Shop owner Hassan Mahmoud laid out his heaps of dried fruits and nuts at a multicolored Ramadan tent in the Egyptian capital to catch shoppers' eyes for the holiday, like he does every year. Only this time, he said, "people aren't buying."
"Things get more expensive every year but this time it's even worse because the dollar is higher," Mahmoud said as he stood on a street full of similar stands bedecked with lanterns set up for the holy month that began June 6.
Annual inflation hit 12.23 percent in May — the highest level in seven years — driven partly by dollar appreciation. The economy has yet to recover from the 2011 uprising that toppled longtime autocrat Hosni Mubarak, and the man charged with fixing it — President Abdel Fattah el-Sissi — has shown little tolerance for criticism.
The price hikes are particularly painful during Ramadan, when families traditionally break the dawn-to-dusk fast with lavish feasts.
In an attempt to soften the impact on low-income families, the government has opened new, mobile markets offering basic products at discount prices, and the army has fed and distributed basic goods to the poor in highly publicized events. El-Sissi and other officials have meanwhile tried to deflect some blame about higher costs toward alleged manipulation by dishonest traders.
"Although giving out bags of basic goods is good and it helps, it cannot be a solution," said economist Omar el-Shenety of Cairo-based investment bank Multiples Group, adding that inflation has more "chronic" causes. Egypt's imports are more than double its exports and include essential basic goods like wheat, which must be bought in dollars.
In March, Egypt's central bank devalued the pound by over 14 percent, setting the dollar at 8.85 pounds compared to 7.73 previously. On the black market, traders are paying up to 11 pounds per dollar.
In an attempt to shift demand inwards, the government has raised import duties on several products, especially those it labels as luxury goods — including nuts and fruits frequently sold in Ramadan markets. It has also restricted some imports, which el-Shenety says exacerbates the problem. "The resulting lack of goods raises prices even more," he said.
Electricity and water bills are also rising, fuel is more expensive, and pharmacies are running out of some medications, fueling anger on social media. The government has severely cracked down on protests over the past two years, making it virtually impossible to air grievances in public.
El-Sissi has called on Egyptians to "be patient" and urged them to donate to a fund created in 2014 called "Long Live Egypt." He has also defended his decision to slash energy subsidies that year — a step long urged by international lenders but which his predecessors had not dared to enact for fear of a backlash. The move was welcomed by economists, who said the funds would be better spent elsewhere, but the higher costs have contributed to inflation.

■ CHECK YOUR UNDERSTANDING ■
A - Please summarize the article on Ramadan prices in Egypt in two sentences.
B - Answer these from the article on Ramadan prices in Egypt:
(i) On what date did the holy month begin?
(ii) After the March devaluation, how many pounds did the central bank set the dollar at?
(iii) At which investment bank does economist Omar el-Shenety work?
The rows that come after the article aren't needed for any of this work.

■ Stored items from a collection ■
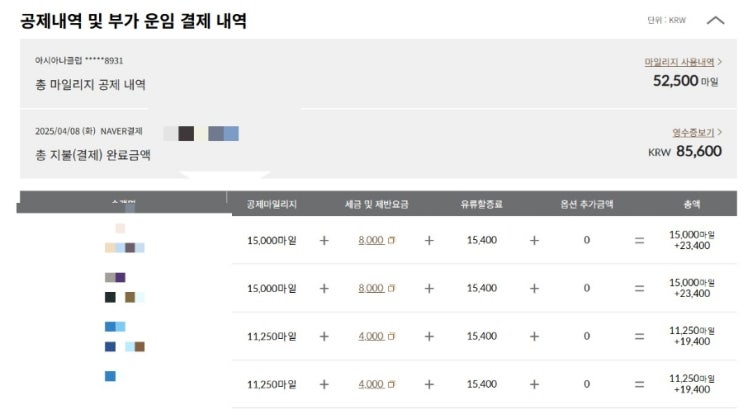Click the popup icon beside second row's 8,000 tax
The height and width of the screenshot is (419, 743).
(391, 288)
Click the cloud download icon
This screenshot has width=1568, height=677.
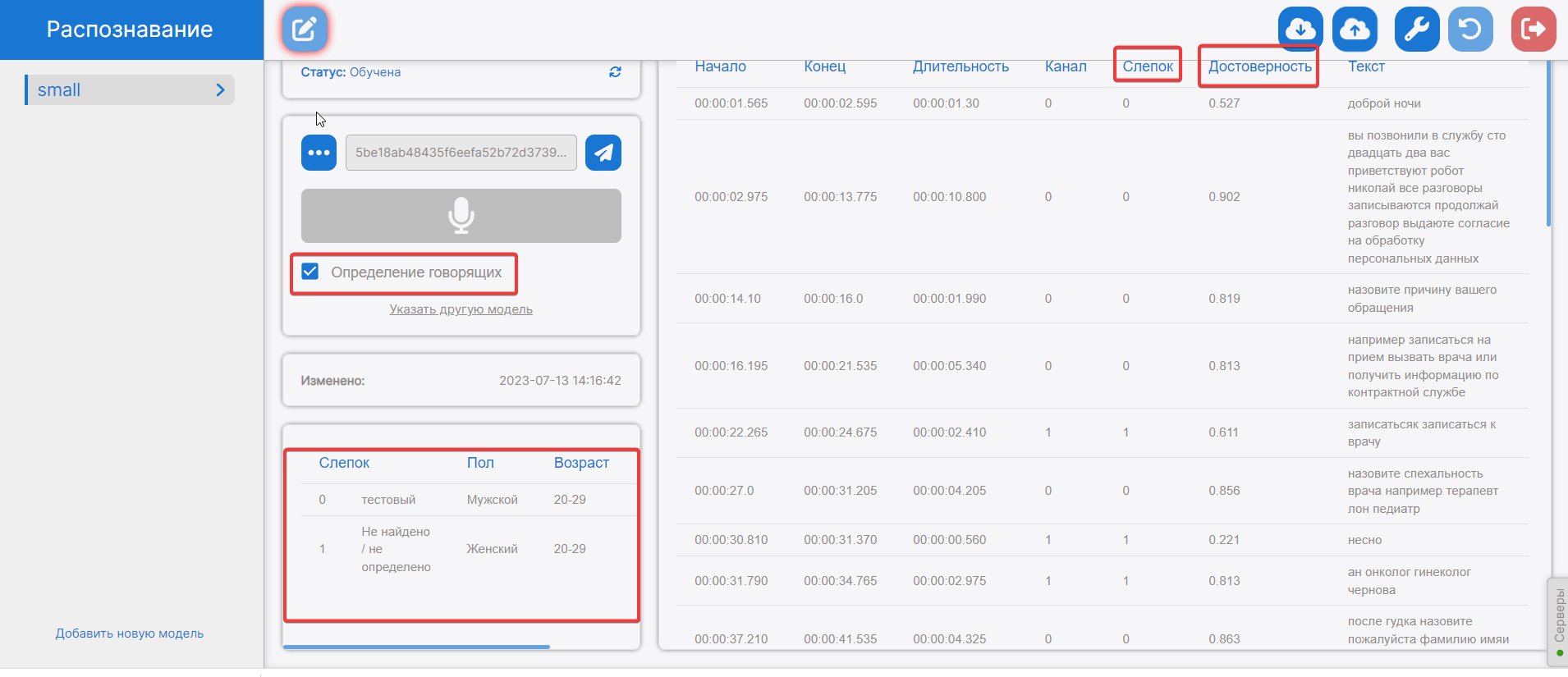coord(1300,30)
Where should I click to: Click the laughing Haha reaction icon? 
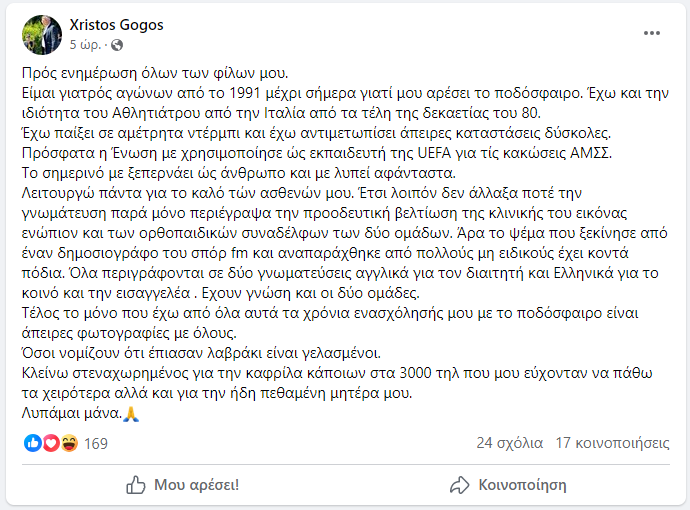pos(69,443)
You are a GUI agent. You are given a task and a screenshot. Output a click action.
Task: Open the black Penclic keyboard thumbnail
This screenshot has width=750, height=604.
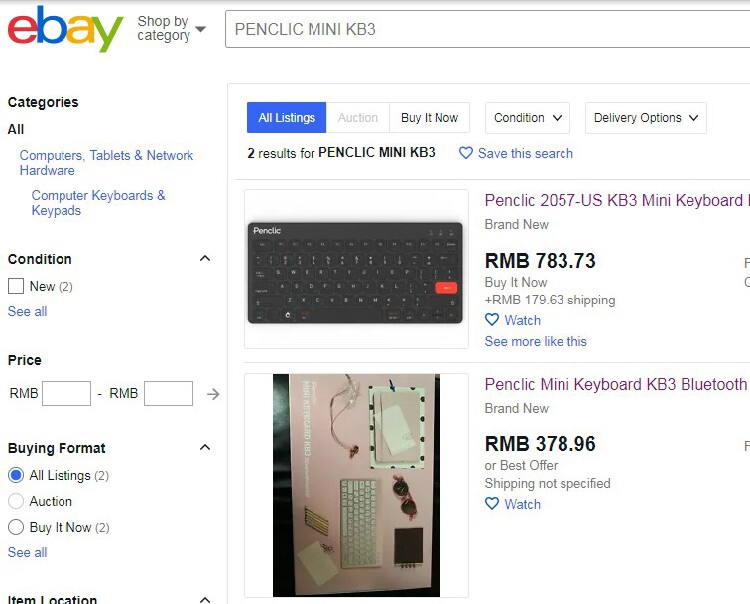[x=356, y=270]
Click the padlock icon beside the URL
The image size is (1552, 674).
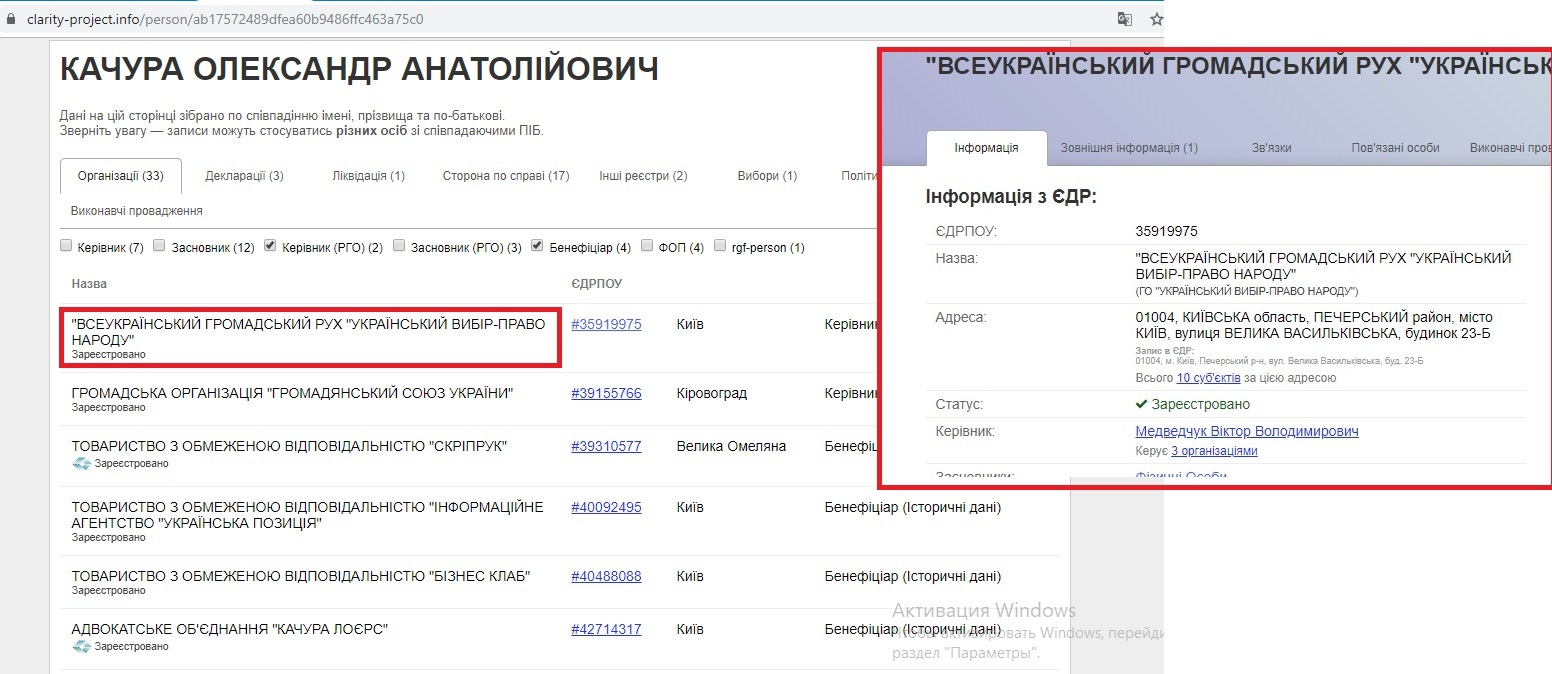click(11, 19)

■ SOLUTIONS BELOW ■
A - Annual inflation in Egypt reached 12.23 percent in May, its highest level in seven years, driven partly by a stronger dollar, and a shop owner at a Ramadan tent in the Egyptian capital says people aren't buying. The government has opened mobile markets with discount prices and raised import duties, while President Abdel Fattah el-Sissi has called on Egyptians to "be patient."

B -
(i) June 6
(ii) 8.85 pounds
(iii) Multiples Group